Le chant nasillard de Jackson incarne la jeunesse exposée dans le morceau, et ses paroles acérées, cyniques et comiques capturent un dégoût divertissant pour cet autre homme sans visage, auquel les auditeurs de toutes sortes pourraient s'identifier : « Voilà, voici Jeanie avec son nouveau petit ami / Ils disent que l'apparence ne compte pas pour grand-chose / Si c'est le cas, voilà votre preuve.
Bob Dylan – Ouragan
Ce retour à la chanson contestataire de l'album « Desire » du légendaire auteur-compositeur-interprète Bob Dylan de 1976, est devenu l'un des succès déterminants des années 70 pour Dylan et l'a aidé à rétablir la popularité qu'il détenait dans les années 60. L'odyssée folk-rock raconte l'histoire d'un crime et d'une injustice avec des images saisissantes : « Des coups de pistolet résonnent dans la nuit du bar / Entre Patty Valentine depuis le hall supérieur / Elle voit le barman dans une mare de sang / Crie : » Mon Dieu, ils les ont tous tués ! «
Dylan a capturé les sentiments d'injustice et de troubles dans les années 70 qui ont saigné des années 1960 chaotiques mais remplies de progrès, et bien que « Hurricane » raconte une histoire spécifique, il montre également comment certains problèmes systémiques ne s'estompent pas immédiatement.
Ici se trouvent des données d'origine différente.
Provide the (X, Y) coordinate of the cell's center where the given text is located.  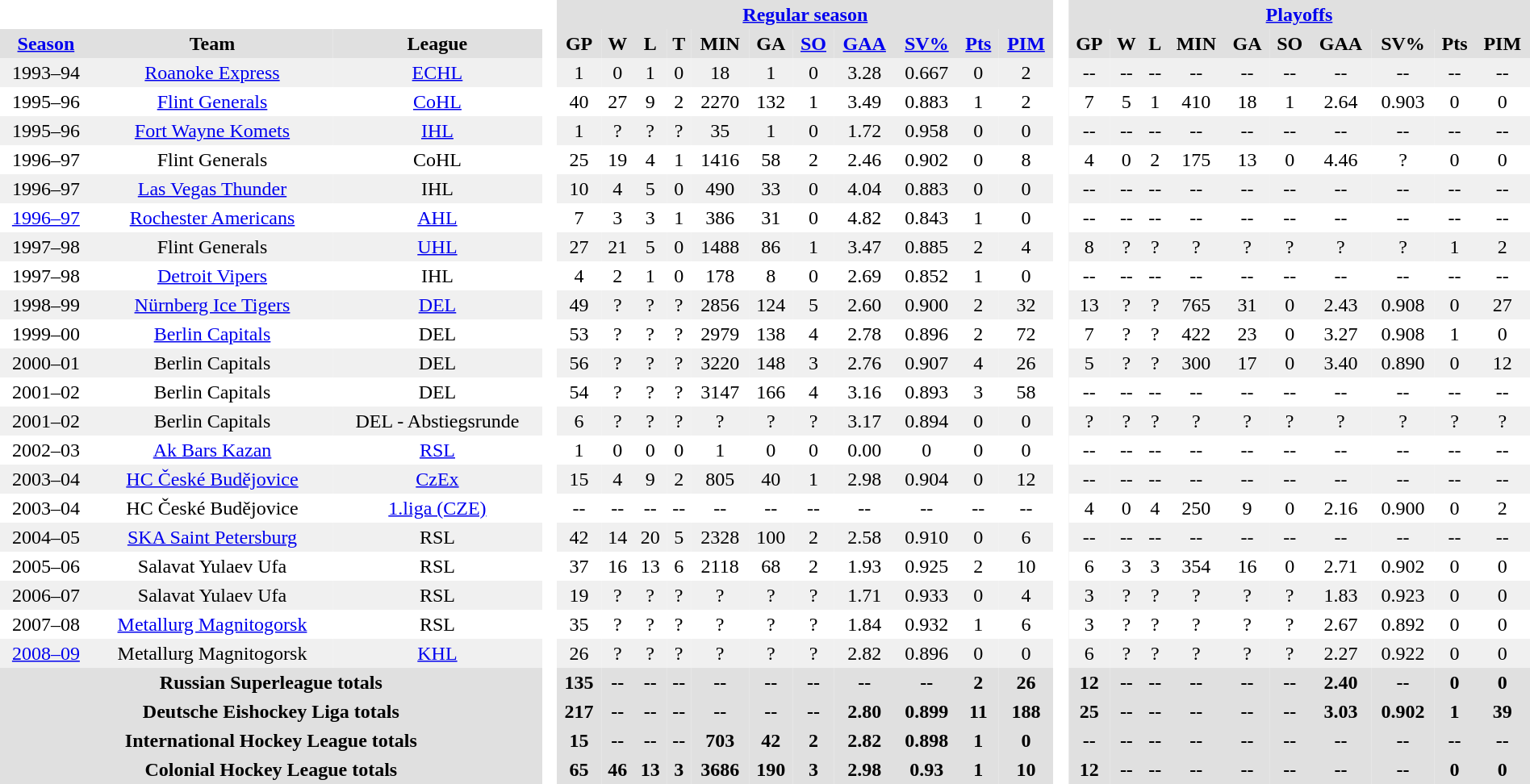
ECHL (437, 73)
175 (1196, 160)
0.892 (1403, 625)
2.78 (864, 334)
CzEx (437, 479)
132 (771, 102)
39 (1503, 712)
Regular season (805, 15)
54 (579, 392)
2979 (720, 334)
3.27 (1340, 334)
17 (1248, 363)
422 (1196, 334)
2270 (720, 102)
0.00 (864, 450)
33 (771, 189)
49 (579, 305)
68 (771, 566)
2002–03 (46, 450)
2856 (720, 305)
166 (771, 392)
Deutsche Eishockey Liga totals (271, 712)
3.16 (864, 392)
46 (617, 770)
2.67 (1340, 625)
410 (1196, 102)
Colonial Hockey League totals (271, 770)
0.933 (926, 596)
11 (978, 712)
0.93 (926, 770)
0.903 (1403, 102)
0.843 (926, 218)
178 (720, 276)
Rochester Americans (212, 218)
2.71 (1340, 566)
2006–07 (46, 596)
124 (771, 305)
217 (579, 712)
0.893 (926, 392)
3.03 (1340, 712)
3220 (720, 363)
Playoffs (1299, 15)
188 (1026, 712)
4.04 (864, 189)
0.852 (926, 276)
Roanoke Express (212, 73)
3.17 (864, 421)
Season (46, 44)
KHL (437, 654)
4.82 (864, 218)
23 (1248, 334)
Team (212, 44)
37 (579, 566)
250 (1196, 508)
2118 (720, 566)
International Hockey League totals (271, 741)
65 (579, 770)
138 (771, 334)
2008–09 (46, 654)
1.83 (1340, 596)
86 (771, 247)
53 (579, 334)
2.76 (864, 363)
190 (771, 770)
300 (1196, 363)
1.71 (864, 596)
2.27 (1340, 654)
2.64 (1340, 102)
1998–99 (46, 305)
0.922 (1403, 654)
2000–01 (46, 363)
0.904 (926, 479)
Detroit Vipers (212, 276)
1999–00 (46, 334)
1.72 (864, 131)
League (437, 44)
386 (720, 218)
3.28 (864, 73)
2004–05 (46, 537)
3.49 (864, 102)
1.93 (864, 566)
Las Vegas Thunder (212, 189)
0.958 (926, 131)
0.667 (926, 73)
0.907 (926, 363)
72 (1026, 334)
2.46 (864, 160)
0.894 (926, 421)
21 (617, 247)
765 (1196, 305)
0.923 (1403, 596)
2.80 (864, 712)
0.925 (926, 566)
1.84 (864, 625)
Russian Superleague totals (271, 683)
T (679, 44)
4.46 (1340, 160)
2.16 (1340, 508)
0.890 (1403, 363)
2.60 (864, 305)
148 (771, 363)
805 (720, 479)
2.58 (864, 537)
Ak Bars Kazan (212, 450)
3.40 (1340, 363)
354 (1196, 566)
Nürnberg Ice Tigers (212, 305)
0.898 (926, 741)
1993–94 (46, 73)
2.43 (1340, 305)
0.910 (926, 537)
SKA Saint Petersburg (212, 537)
1.liga (CZE) (437, 508)
0.885 (926, 247)
AHL (437, 218)
135 (579, 683)
UHL (437, 247)
3.47 (864, 247)
14 (617, 537)
3686 (720, 770)
1416 (720, 160)
2.40 (1340, 683)
100 (771, 537)
0.899 (926, 712)
3147 (720, 392)
Fort Wayne Komets (212, 131)
DEL - Abstiegsrunde (437, 421)
1488 (720, 247)
20 (650, 537)
2328 (720, 537)
703 (720, 741)
2007–08 (46, 625)
2.69 (864, 276)
0.932 (926, 625)
2005–06 (46, 566)
56 (579, 363)
32 (1026, 305)
490 (720, 189)
Pinpoint the cell where the given text exists, returning its [X, Y] midpoint coordinate. 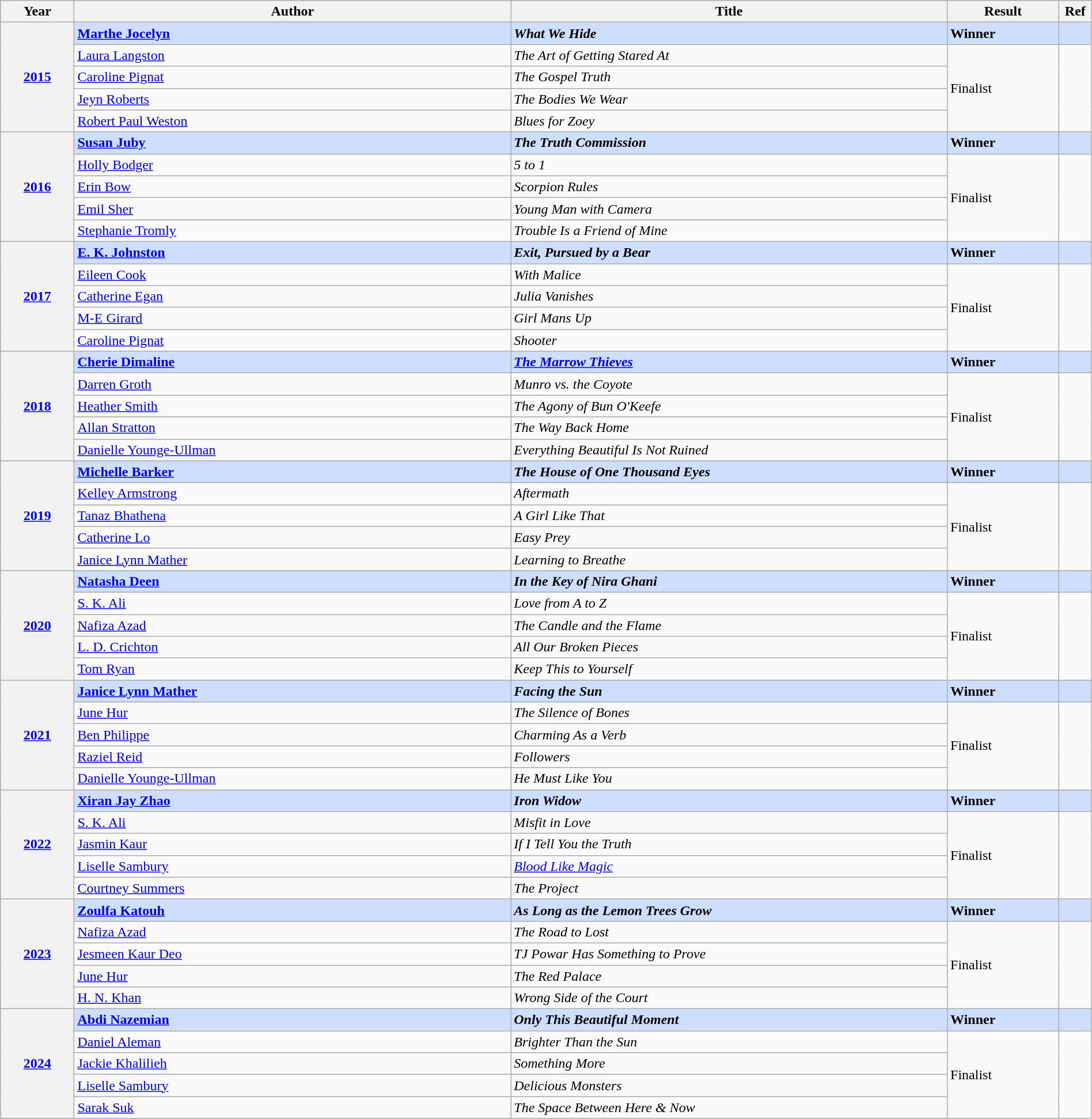
The Marrow Thieves [729, 362]
2023 [37, 954]
Susan Juby [293, 143]
Munro vs. the Coyote [729, 384]
Misfit in Love [729, 822]
Shooter [729, 340]
Raziel Reid [293, 757]
The Space Between Here & Now [729, 1108]
Iron Widow [729, 801]
E. K. Johnston [293, 252]
Catherine Lo [293, 537]
Catherine Egan [293, 297]
The Truth Commission [729, 143]
H. N. Khan [293, 998]
The Road to Lost [729, 932]
Everything Beautiful Is Not Ruined [729, 450]
A Girl Like That [729, 515]
Natasha Deen [293, 581]
Trouble Is a Friend of Mine [729, 230]
Stephanie Tromly [293, 230]
5 to 1 [729, 165]
Brighter Than the Sun [729, 1042]
Jesmeen Kaur Deo [293, 954]
Jeyn Roberts [293, 99]
Learning to Breathe [729, 559]
Heather Smith [293, 406]
2018 [37, 406]
Sarak Suk [293, 1108]
Something More [729, 1064]
Courtney Summers [293, 888]
What We Hide [729, 33]
Julia Vanishes [729, 297]
2021 [37, 735]
Emil Sher [293, 208]
Ref [1075, 12]
Girl Mans Up [729, 318]
The Agony of Bun O'Keefe [729, 406]
In the Key of Nira Ghani [729, 581]
Michelle Barker [293, 472]
M-E Girard [293, 318]
Jasmin Kaur [293, 844]
Zoulfa Katouh [293, 910]
Result [1003, 12]
The Gospel Truth [729, 77]
Cherie Dimaline [293, 362]
The Project [729, 888]
If I Tell You the Truth [729, 844]
Love from A to Z [729, 603]
Wrong Side of the Court [729, 998]
Blood Like Magic [729, 866]
TJ Powar Has Something to Prove [729, 954]
The Candle and the Flame [729, 625]
Delicious Monsters [729, 1086]
2022 [37, 844]
With Malice [729, 275]
Tom Ryan [293, 669]
Title [729, 12]
Facing the Sun [729, 691]
Eileen Cook [293, 275]
Year [37, 12]
Jackie Khalilieh [293, 1064]
2016 [37, 187]
The Silence of Bones [729, 713]
Scorpion Rules [729, 187]
Ben Philippe [293, 735]
The House of One Thousand Eyes [729, 472]
Aftermath [729, 494]
Kelley Armstrong [293, 494]
Only This Beautiful Moment [729, 1020]
Daniel Aleman [293, 1042]
Easy Prey [729, 537]
2020 [37, 625]
Charming As a Verb [729, 735]
Xiran Jay Zhao [293, 801]
Author [293, 12]
All Our Broken Pieces [729, 647]
The Way Back Home [729, 428]
The Art of Getting Stared At [729, 55]
The Bodies We Wear [729, 99]
Holly Bodger [293, 165]
Keep This to Yourself [729, 669]
Tanaz Bhathena [293, 515]
Abdi Nazemian [293, 1020]
2024 [37, 1064]
Marthe Jocelyn [293, 33]
2017 [37, 296]
Exit, Pursued by a Bear [729, 252]
Erin Bow [293, 187]
2019 [37, 515]
As Long as the Lemon Trees Grow [729, 910]
2015 [37, 77]
Darren Groth [293, 384]
Robert Paul Weston [293, 121]
Allan Stratton [293, 428]
He Must Like You [729, 779]
Young Man with Camera [729, 208]
L. D. Crichton [293, 647]
Laura Langston [293, 55]
The Red Palace [729, 976]
Blues for Zoey [729, 121]
Followers [729, 757]
Return the [x, y] coordinate for the center point of the cell that contains the specified text.  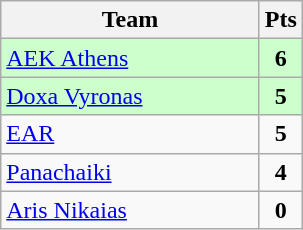
0 [280, 210]
Doxa Vyronas [130, 96]
Aris Nikaias [130, 210]
Team [130, 20]
EAR [130, 134]
Pts [280, 20]
Panachaiki [130, 172]
AEK Athens [130, 58]
6 [280, 58]
4 [280, 172]
Scan for the cell matching the given text and deliver its (X, Y) coordinate at center. 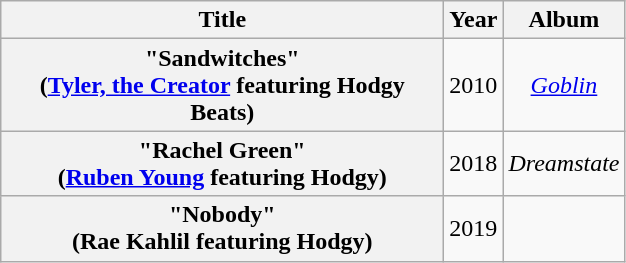
Title (222, 20)
Goblin (564, 85)
Dreamstate (564, 164)
"Nobody" (Rae Kahlil featuring Hodgy) (222, 228)
2018 (474, 164)
"Sandwitches" (Tyler, the Creator featuring Hodgy Beats) (222, 85)
Album (564, 20)
2019 (474, 228)
Year (474, 20)
"Rachel Green" (Ruben Young featuring Hodgy) (222, 164)
2010 (474, 85)
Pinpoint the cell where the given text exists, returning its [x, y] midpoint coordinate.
Malgré le sujet lourd, il est devenu un succès populaire avec un groove contagieux et des cordes douces, et a été présenté dans le film inspiré du lycée des années 1970 « Dazed and Confused » comme un incontournable de la vie nocturne des lycéens.
Sniff 'n' the Tears — Siège du conducteur
Ce morceau de rock maussade capture un sentiment cinématographique de jeunesse à la fois dans son son et dans ses paroles. Sortis d'abord en 1978, puis en 1979 dans le cadre du premier album du groupe, « Fickle Heart », les rockers britanniques Sniff 'n' the Tears ont fusionné des sons électroniques et rock doux avec des guitares granuleuses pour une écoute addictive. Comme le « Is She Really Going Out With Him? » susmentionné, la chanson fait référence à une « Jenny » (écrite différemment), mais raconte une tranche de vie d'une nuit de danse et de divertissement: « Tout va bien / Un peu de jiving un samedi soir / Et quoi qu'il arrive / Je vais danser toute la journée. »
La chanson est réapparue dans les années 90, mais malgré la brève vague de popularité, elle a été largement oubliée par rapport à d'autres musiques rock populaires, en particulier avec des morceaux similaires (et largement réussis) provenant également d'Angleterre, avec The Smiths et plus encore – avec « Driver's Seat » présentant des similitudes notables avec le hit de 1986 « There Is A Light That Never Goes Out ».